Learning about voice, however, is another thing altogether. For a writer, finding what we have come to call our voice is ultimately more important than learning how to tighten a sagging middle or create believable characters. Until you have found your voice, no matter how diligently you study craft, writing will remain frustratingly unknowable, the blank page a moving target you come to fear and resent.
Yet as a writing instructor, I cannot train your voice the way a singing instructor could help you train your voice. All I can do is remind you that you have one. It's true. That is because your voice is what interests you most. That's it. Your voice is not a product of clever word choice, or an expansive vocabulary, or a willingness to take bold stylistic chances. Your voice is your unique interest authentically expressed, unencumbered by any thought of what anyone else thinks is interesting.
Which is why "finding your voice" has very little to do with writing and everything to do with simply being human. Everyone has to find their voice, whether they love to write, cook, garden, or play hopscotch. It is both the simplest thing and the most difficult thing. It is the simplest thing because nothing is easier, more natural, and requires less effort than laying your attention on that to which your curiosity is inherently drawn. It is as natural as eating what you find delicious or laughing at what you find funny.
But it can be the most difficult thing, because to follow your curiosity without apology or restraint means accepting that you and you alone can answer the question, "What is a good life?" To follow your curiosity you cannot worry about fitting in, or sounding smart, or doing the "right thing." You also cannot worry about success and failure. To follow your curiosity with abandon is to accept that you will learn what your success looks like, and that it will look different than anyone else's.
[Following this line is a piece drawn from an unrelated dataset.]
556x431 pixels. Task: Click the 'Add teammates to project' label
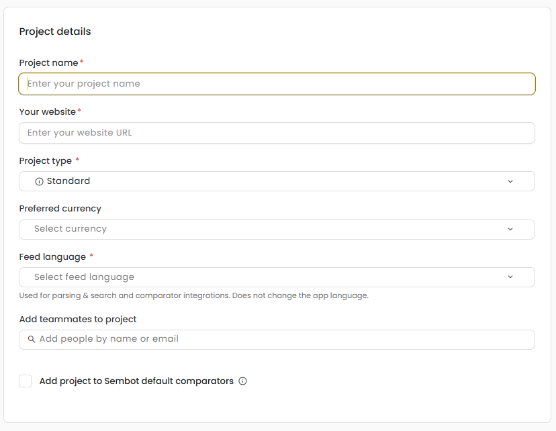click(78, 320)
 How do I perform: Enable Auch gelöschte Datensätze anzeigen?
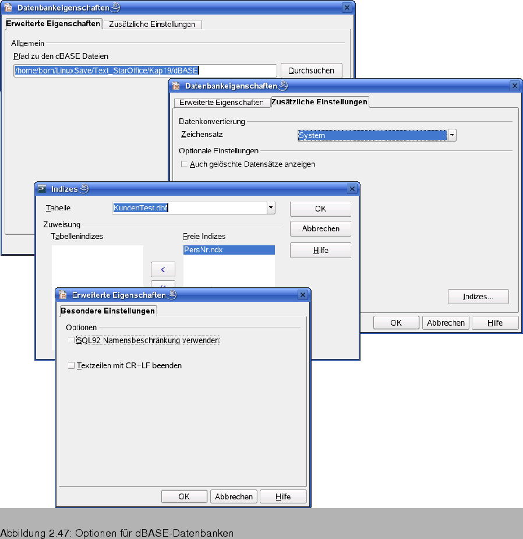[185, 164]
Humans love to tell each other what to do. We love to tell each other how to behave, and whom to vote for, and what to eat, and what to read, and which songs to listen to, and when and how and if we should pray. Sometimes we even punish people when they don't do what we believe they should do. As writer, you have probably been punished at some point in your life for writing the "wrong thing." It is possible you perceive rejection as a kind of punishment for writing the wrong thing, or maybe writing the right thing in the wrong way.
The worst punishment I have ever known is trying to live someone else's idea of a life, to write someone else's idea of a story. That is constant suffering, for no matter how hard I try, everything I do feels wrong, and every path I follow leads to failure. Yet all the suffering and rejection and failure I have known in my life has merely served to guide me back to myself, back to my curiosity, whose unerring guidance I have always had the option to reject or accept.